Exercise objective |
Take the listing below and output it exactly, with no images.

====== Input data ======

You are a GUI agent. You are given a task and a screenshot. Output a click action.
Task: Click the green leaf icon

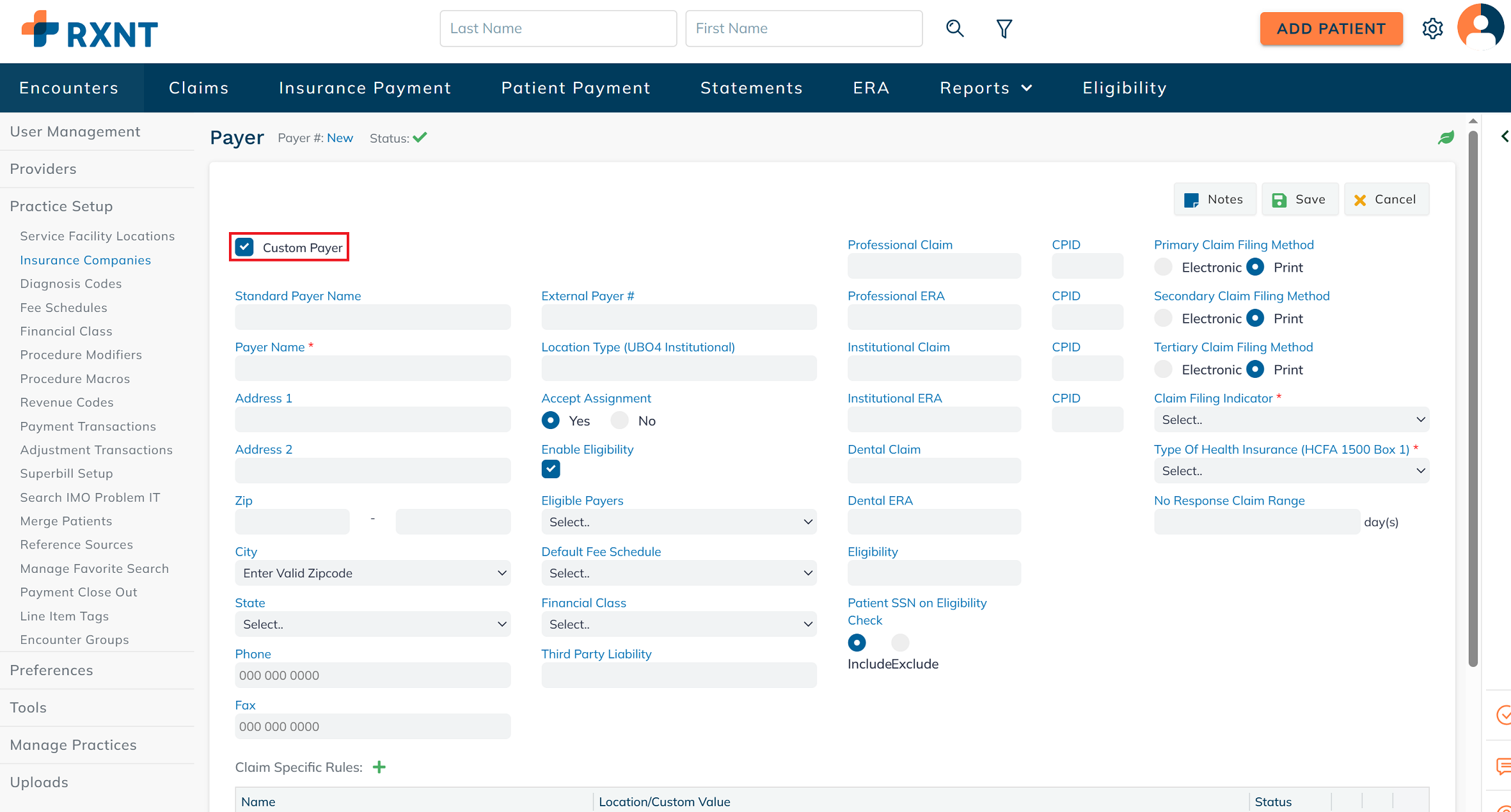(1446, 137)
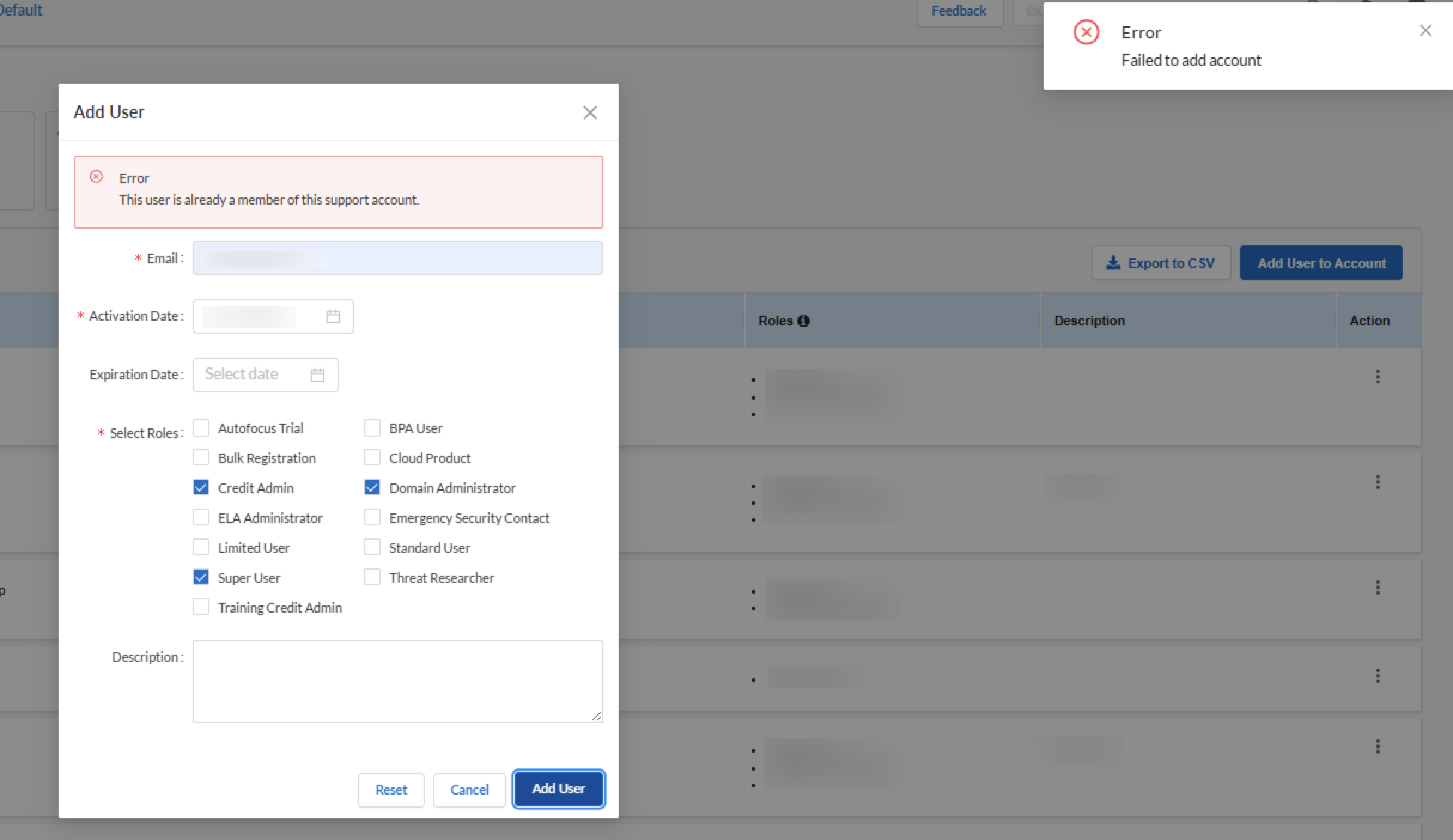Screen dimensions: 1453x840
Task: Click the Roles column info icon
Action: point(804,321)
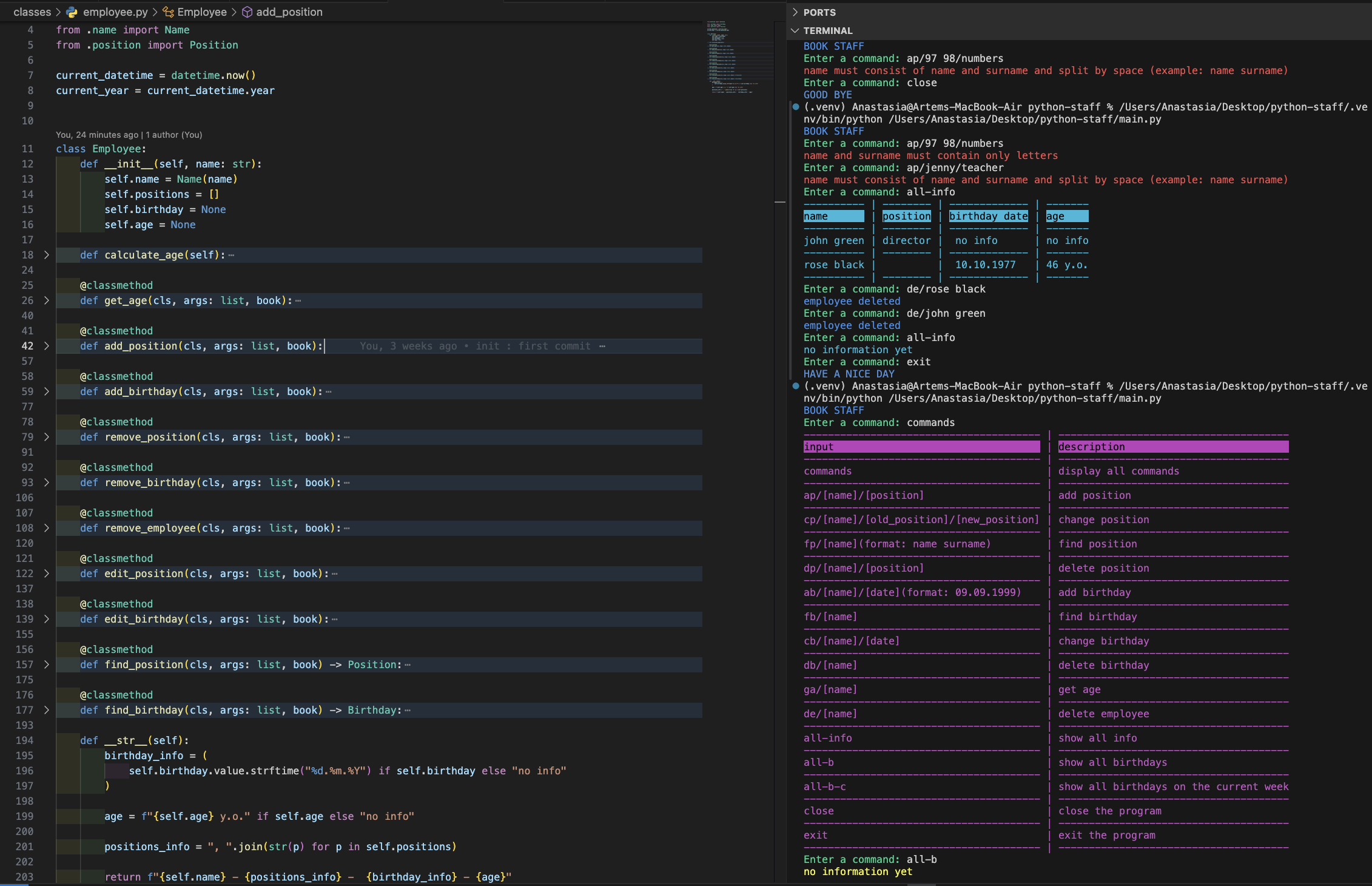Click the folded ellipsis after calculate_age
Image resolution: width=1372 pixels, height=886 pixels.
pyautogui.click(x=231, y=255)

======

Answer area |
You are a GUI agent. You are given a task and a screenshot. Output a click action.
Task: Click the green leaf icon

(1446, 137)
Screen dimensions: 1453x840
Task: Click the Roles column info icon
Action: point(804,321)
Click the folded ellipsis after calculate_age
Image resolution: width=1372 pixels, height=886 pixels.
pyautogui.click(x=231, y=255)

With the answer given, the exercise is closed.